Lambert’s parents then took the case to the Strasbourg-based European Court of Human Rights (ECHR), which ordered France to keep Lambert alive while they deliberated on whether the State Council’s decision was in line with the European Convention on Human Rights. Unfortunately, the Court ruled that ending artificial nutrition and hydration did not violate Article 2 of the European Convention on Human Rights, which guarantees the right to life.
How did it get around the law in France, where euthanasia is illegal? An appeal to France’s 2005 “passive euthanasia law.” As Michael Cook observed
the court reasoned that
withdrawing “life-sustaining treatment” was not directly causing his
death and that therefore this could not be regarded as euthanasia. …
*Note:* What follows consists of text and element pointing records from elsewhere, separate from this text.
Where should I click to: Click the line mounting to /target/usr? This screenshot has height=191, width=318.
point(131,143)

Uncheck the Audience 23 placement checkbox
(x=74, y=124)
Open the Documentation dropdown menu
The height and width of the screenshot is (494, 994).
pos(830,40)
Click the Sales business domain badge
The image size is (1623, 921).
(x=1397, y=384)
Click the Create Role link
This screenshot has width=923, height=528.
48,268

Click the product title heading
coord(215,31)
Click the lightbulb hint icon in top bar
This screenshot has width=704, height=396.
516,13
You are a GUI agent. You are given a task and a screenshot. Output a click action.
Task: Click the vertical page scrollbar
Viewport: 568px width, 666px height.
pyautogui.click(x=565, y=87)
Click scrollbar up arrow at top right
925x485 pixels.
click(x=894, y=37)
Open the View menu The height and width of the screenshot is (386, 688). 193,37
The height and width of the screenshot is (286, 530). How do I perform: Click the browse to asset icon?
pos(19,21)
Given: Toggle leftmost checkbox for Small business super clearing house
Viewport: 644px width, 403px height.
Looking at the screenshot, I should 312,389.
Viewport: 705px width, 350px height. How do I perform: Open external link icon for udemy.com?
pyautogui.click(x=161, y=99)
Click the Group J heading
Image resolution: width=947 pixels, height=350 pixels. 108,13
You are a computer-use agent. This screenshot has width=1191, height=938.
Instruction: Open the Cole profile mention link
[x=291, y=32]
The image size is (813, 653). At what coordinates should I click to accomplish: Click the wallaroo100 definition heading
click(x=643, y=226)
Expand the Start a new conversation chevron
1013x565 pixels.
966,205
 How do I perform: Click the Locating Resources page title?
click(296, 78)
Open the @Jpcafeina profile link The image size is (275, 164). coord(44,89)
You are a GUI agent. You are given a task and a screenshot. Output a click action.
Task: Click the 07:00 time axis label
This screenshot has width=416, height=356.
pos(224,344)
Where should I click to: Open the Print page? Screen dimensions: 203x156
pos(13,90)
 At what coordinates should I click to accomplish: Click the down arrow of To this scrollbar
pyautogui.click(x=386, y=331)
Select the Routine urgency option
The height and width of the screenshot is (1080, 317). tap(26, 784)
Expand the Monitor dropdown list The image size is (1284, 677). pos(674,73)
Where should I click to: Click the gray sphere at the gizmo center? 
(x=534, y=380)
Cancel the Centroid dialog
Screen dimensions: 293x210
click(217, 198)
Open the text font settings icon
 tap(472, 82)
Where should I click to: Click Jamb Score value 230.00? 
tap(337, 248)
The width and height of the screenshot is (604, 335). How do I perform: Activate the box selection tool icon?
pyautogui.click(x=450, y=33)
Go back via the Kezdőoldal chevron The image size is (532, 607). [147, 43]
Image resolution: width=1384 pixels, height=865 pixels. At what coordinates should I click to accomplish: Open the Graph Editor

The CNA reported yesterday that Bishop Thierry Scherrer of Laval,
France, and the Bioethics Committee of his diocese “are pleading with
doctors at a hospital in Reims not to end the life of a young
quadriplegic man.” In urging the medics to respect Mr. Lambert’s life,
they said
“Human life is a gift from God,
and doctors are at its service. The omnipotence that technology gives us
has to respect this limit.”
They added that “Life is a precious gift and the attitude that
society adopts towards life is everyone’s concern,” and asked that Mr.
Lambert not become “the hostage of a cause or an ideology” that
disrespects life.As Cook reported,
Like the Terri Schiavo case, the
fate of Mr. Lambert, who was injured in a car accident seven years ago,
has pitted his parents against his wife. In this case, his wife Rachel
says that he would not want to be kept alive in a vegetative state. She
is supported by six of his siblings. His parents, however, deny that he
is in a vegetative state and are supported by two of Lambert’s sisters
and a half-brother, and have vowed to fight on to keep him alive. They
claim that he is responsive.
According to a French newspaper printed in English
In the video, Emmanuel Guépin,
one of Lambert’s friends, speaks of how the patient is “responding” to
his surroundings. Lambert’s mother is heard on the phone telling him
“the news is not good”, referring to the ruling from the European court.
Guépin notes later that Lambert “reacts very strongly” to his brother with facial expressions
Dr. Kariger’s response to the video? Joy that his patient appeared to be recovering? Guess again.
“It’s manipulative. It’s
disrespectful to the patient, his wife, and their daughter, who are
unable to mourn because of the relentlessness that’s coming from his own
family.”
Bishop Scherrer and the Bioethics Committee of his diocese warned
that if the European court’s
ruling is carried out, many other patients in the same situation as
Lambert could be at risk of becoming victims of euthanasia.